(TAREAS PENDIENTES):
a) Según el fragmento, ¿qué aprovechan los terribles sucesos a su favor?
b) Resuma el fragmento en dos oraciones.
c) Edite el fragmento: reescriba el pasaje que comienza en las palabras "Así es como los" y termina tras "aún en vida.", sustituyendo "malhechor" por "culpable".

:: FRAGMENTO DEL TEXTO ::

Susurradas en leve brisa marina, como si de una letanía antigua se tratase, las palabras que narran sucesos se pierden; se van, se escapan.

Mecidas por el movimiento del agua, las verdades desaparecen; se alejan, se hunden.

Así es como los terribles sucesos gozan de margen para evitar que se arrojen luces sobre ellos, aprovechando el tiempo a su favor; creando un halo de falsa información, o creencias, o suposiciones. Así es como el malhechor vira todo a su favor, ocultando sus maldades e intrínsecos ardides hasta el momento final, aquel en que las esperanzas se desvanecen, las informaciones dejan de dudarse y sopesarse y las verdades lo son, solamente, a medias. Aquel instante en que el conocimiento llega pero las preguntas asedian, donde las creencias se tornan fútiles y malvenidas, donde el rechazo a la negada certeza se convierte en un motor que nos lleva a nuestra propia tumba estando aún en vida.

:::
:: DATOS ::

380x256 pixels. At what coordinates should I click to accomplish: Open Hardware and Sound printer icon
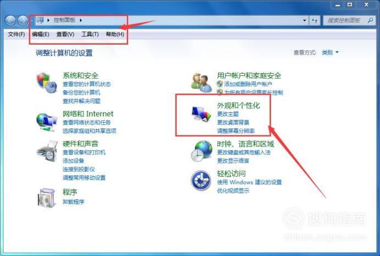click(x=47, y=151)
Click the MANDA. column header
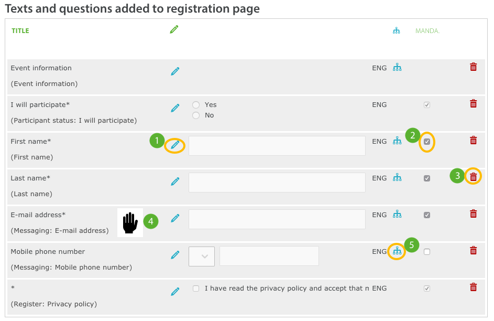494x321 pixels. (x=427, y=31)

:::
:: DATOS ::

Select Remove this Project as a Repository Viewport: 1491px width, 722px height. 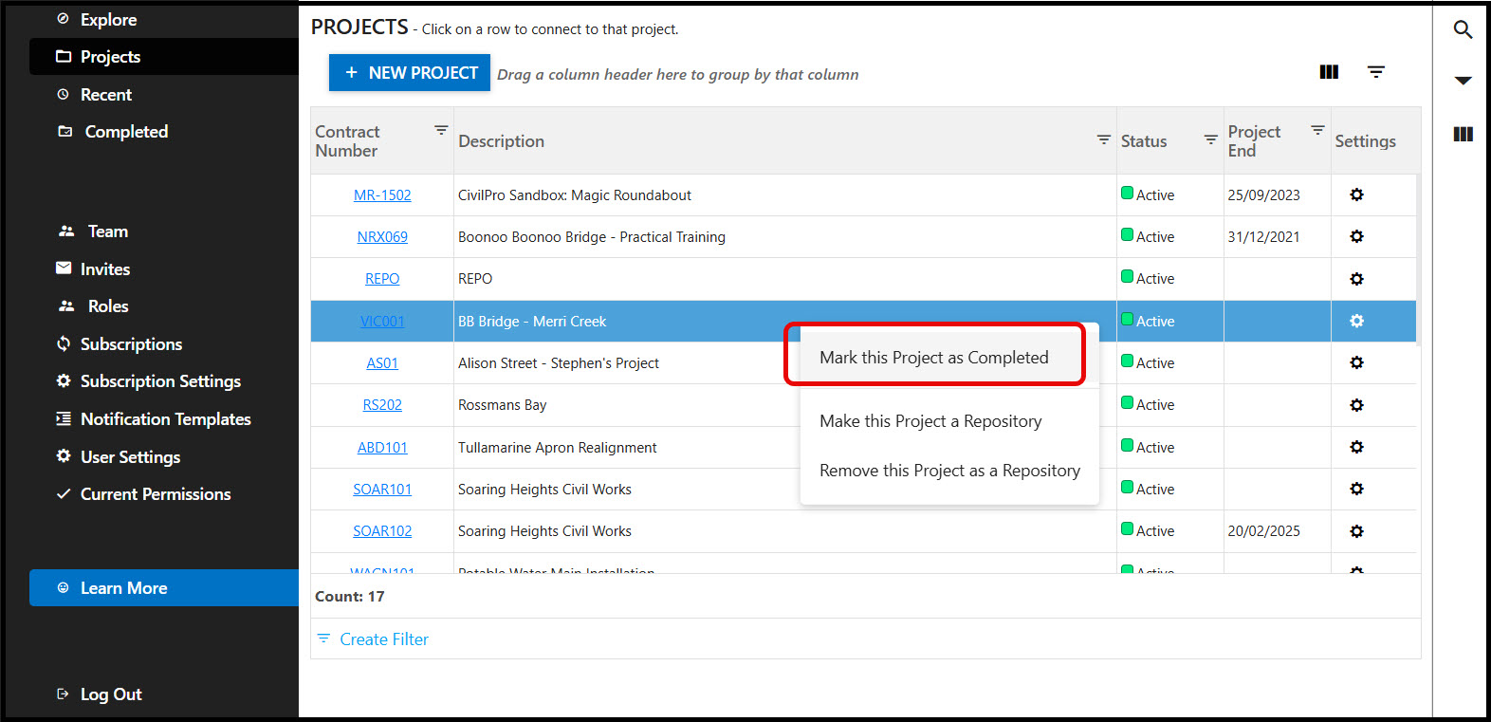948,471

:::

(RESPUESTAS):
a) El tiempo.

b) Las palabras que narran sucesos se pierden en la brisa marina y las verdades se hunden, mecidas por el movimiento del agua. Así, los terribles sucesos crean un halo de falsa información y el malhechor oculta sus maldades hasta el momento final, cuando las verdades lo son solo a medias y el rechazo a la certeza nos lleva a la tumba estando aún en vida.

c)
Así es como los terribles sucesos gozan de margen para evitar que se arrojen luces sobre ellos, aprovechando el tiempo a su favor; creando un halo de falsa información, o creencias, o suposiciones. Así es como el culpable vira todo a su favor, ocultando sus maldades e intrínsecos ardides hasta el momento final, aquel en que las esperanzas se desvanecen, las informaciones dejan de dudarse y sopesarse y las verdades lo son, solamente, a medias. Aquel instante en que el conocimiento llega pero las preguntas asedian, donde las creencias se tornan fútiles y malvenidas, donde el rechazo a la negada certeza se convierte en un motor que nos lleva a nuestra propia tumba estando aún en vida.